Gestern sind wir bis weit in die Dunkelheit unterwegs gewesen, und haben den Rio Negro verlassen, und sind in einen seiner Zuflüsse den Cuieirus gefahren. Die Besiedlung durch Menschen ist noch dünner, aber auch Mücken gibt es hier kaum noch. Sie bzw. ihre Eier und Larven können im Schwarzwasser aufgrund des Säuregehalts nicht überleben. Die „Viecher“ vermisst natürlich keiner, auch wenn die, mal abgesehen von unserer Fahrt mit dem Beiboot in der Dunkelheit, bisher weniger stechwütig waren, als ich im Vorfeld erwartet habe. Ich habe ein paar Stichstellen, aber in Deutschland gehöre ich auch zu den bevorzugten „Opfern“. Wir brechen am heutigen Morgen mit unserem Beiboot auf, um tiefer in das Wasserlabyrinth einzutauchen. Hier werden riesige Gebiete in/nach der Regenzeit überflutet. So stehen weite Teile der Vegetation über Monate im Wasser. Dadurch ändert sich die Landschaft im Verlauf des Jahres deutlich. Wir fahren so auf offen gebliebenen Kanälen zwischen Büschen und Bäumen hindurch. Das Wasser liegt spiegelblanken vor uns, so dass sich mit der aufgehenden Sonne spektakuläre Spiegelung auf dem Wasser ergeben. Teilweise steigt ein bisschen Nebel aus dem Wasser auf. Auf der Wasseroberfläche liegen scheinbar schwerelos feine Partikel und ein paar Blätter, es sieht fast so aus, als läge eine feine Staubschicht auf dem Wasser. Mal abgesehen von unserem kleinen Motor herrscht vollkommene Stille. Nicht einmal der Wind raschelt in den Blättern. Nach etwa 1,5 Stunden erreichen wir wieder unser Boot, wo es dann gegen 8:00 Uhr Frühstück gibt.

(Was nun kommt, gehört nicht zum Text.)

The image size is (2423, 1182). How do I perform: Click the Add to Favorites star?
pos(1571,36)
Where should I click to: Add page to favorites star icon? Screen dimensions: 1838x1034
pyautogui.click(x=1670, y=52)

Gegen 9:30 unternehmen wir eine weitere Fahrt mit dem Beiboot. Dieses Mal geht es einen kleinen Fluss hinauf, wobei ich mich schon frage, wie man denn überhaupt in dieser riesigen Wasserfläche den Weg findet. Als Orientierungspunkte bleiben nur im Wasser stehende Bäume, wobei sich das ganze Bild durch die unterschiedlichen Wasserpegel im Laufe des Jahres deutlich wandelt. Selbst die Wassertiefe wandelt sich logischerweise im Verlauf des Jahres, und das Wasser neben dem Boot scheint undurchdringlich. Unser Ziel ist ein kleiner vielleicht 1,50 m hoher Wasserfall. Wobei dieser nur ein paar Wochen im Jahr überhaupt sichtbar bzw. erreichbar ist. Nach der Regenzeit steht das Wasser deutlich höher und man sieht diesen überhaupt nicht. Man kann mit dem Beiboot einfach drüber wegfahren. Und in ein zwei Wochen kann man ihn wegen Niedrigwassers überhaupt nicht mehr mit einem Boot erreichen. Das bedeutet im Umkehrschluss, dass zur Regenzeit logischerweise die gesamte Fläche auch entsprechend höher mit Wasser bedeckt sein muss. Auch oder gerade, weil ich hier die riesigen überfluteten Gebiete sehe, kann ich mir kaum vorstellen, was für gigantische Wassermengen dann hier stehen müssen. Zu den Höchstständen befinden sich etwa 16 % der weltweiten Süßwasserreserven im Amazonas Flusssystem. Am Ende der Trockenzeit ist es nur noch ein Bruchteil davon. Auf für uns geht es hier heute ca. 100 m von dem kleinen Wasserfall nicht weiter, da unser Beiboot aufliegt. Das Wasser ist an dieser niedrigen Stelle sehr klar, und man kann die Steine am Grund und sogar ein paar kleine Fische sehen. Doch sobald wir wieder ein bisschen stromabwärts gefahren sind, das Wasser wieder ein bisschen tiefer ist, ist es auch wieder undurchdringlich schwarz.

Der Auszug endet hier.